TASK OBJECTIVE:
Please rewrite the stretch from the row containing "Where should I click to: Open the help" through the end of the rows, swapping "rating circle" for "score badge" and keeping everything else the same.

start GIVEN RECORDS

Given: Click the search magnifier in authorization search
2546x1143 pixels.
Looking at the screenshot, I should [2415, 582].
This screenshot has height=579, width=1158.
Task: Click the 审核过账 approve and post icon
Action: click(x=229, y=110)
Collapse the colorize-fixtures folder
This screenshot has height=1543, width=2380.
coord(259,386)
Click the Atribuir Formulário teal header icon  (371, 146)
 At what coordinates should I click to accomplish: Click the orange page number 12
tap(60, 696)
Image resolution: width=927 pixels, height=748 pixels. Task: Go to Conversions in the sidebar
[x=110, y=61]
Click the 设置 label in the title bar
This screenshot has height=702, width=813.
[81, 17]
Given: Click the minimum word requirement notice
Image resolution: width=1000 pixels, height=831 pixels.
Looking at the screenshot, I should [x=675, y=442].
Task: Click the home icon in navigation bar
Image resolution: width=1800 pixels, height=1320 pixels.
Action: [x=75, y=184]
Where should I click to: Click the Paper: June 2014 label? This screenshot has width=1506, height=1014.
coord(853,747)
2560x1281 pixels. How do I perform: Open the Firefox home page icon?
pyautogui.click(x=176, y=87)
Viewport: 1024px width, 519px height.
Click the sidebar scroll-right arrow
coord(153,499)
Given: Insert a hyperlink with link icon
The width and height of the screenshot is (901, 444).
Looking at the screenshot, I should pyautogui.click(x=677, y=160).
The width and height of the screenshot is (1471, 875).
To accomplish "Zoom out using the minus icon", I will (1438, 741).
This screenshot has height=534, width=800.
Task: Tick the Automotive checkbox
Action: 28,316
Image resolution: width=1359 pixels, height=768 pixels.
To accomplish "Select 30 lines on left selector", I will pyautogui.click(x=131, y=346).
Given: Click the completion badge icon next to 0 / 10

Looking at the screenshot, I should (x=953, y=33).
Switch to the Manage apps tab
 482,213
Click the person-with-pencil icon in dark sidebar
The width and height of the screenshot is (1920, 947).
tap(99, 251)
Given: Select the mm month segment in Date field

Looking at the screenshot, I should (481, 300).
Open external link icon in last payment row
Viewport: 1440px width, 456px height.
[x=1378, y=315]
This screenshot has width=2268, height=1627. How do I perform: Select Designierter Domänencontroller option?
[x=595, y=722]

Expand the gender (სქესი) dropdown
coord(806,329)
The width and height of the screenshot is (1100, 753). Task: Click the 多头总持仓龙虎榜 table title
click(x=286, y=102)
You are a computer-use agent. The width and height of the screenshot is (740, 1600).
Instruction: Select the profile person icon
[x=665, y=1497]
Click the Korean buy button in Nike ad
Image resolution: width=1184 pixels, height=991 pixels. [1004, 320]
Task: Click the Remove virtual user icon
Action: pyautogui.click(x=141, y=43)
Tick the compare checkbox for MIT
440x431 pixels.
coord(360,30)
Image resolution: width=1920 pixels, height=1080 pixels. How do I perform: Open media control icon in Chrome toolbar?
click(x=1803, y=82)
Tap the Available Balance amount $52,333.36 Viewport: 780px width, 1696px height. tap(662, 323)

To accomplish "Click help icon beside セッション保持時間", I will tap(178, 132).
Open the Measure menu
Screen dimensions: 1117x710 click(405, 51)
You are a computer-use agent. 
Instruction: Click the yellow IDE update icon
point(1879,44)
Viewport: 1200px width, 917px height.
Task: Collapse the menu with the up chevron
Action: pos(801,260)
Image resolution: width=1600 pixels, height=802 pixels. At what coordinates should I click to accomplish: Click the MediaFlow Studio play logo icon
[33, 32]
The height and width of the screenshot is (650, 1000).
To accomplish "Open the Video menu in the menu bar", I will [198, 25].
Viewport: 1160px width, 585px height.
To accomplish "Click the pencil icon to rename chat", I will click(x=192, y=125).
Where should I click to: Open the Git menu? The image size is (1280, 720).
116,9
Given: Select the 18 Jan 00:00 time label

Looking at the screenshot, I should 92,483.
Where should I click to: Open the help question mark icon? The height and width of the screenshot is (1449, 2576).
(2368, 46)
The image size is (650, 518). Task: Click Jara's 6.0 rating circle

end GIVEN RECORDS

THE RESPONSE:
Where should I click to: Open the help question mark icon? The height and width of the screenshot is (1449, 2576).
(2368, 46)
The image size is (650, 518). Task: Click Jara's 6.0 score badge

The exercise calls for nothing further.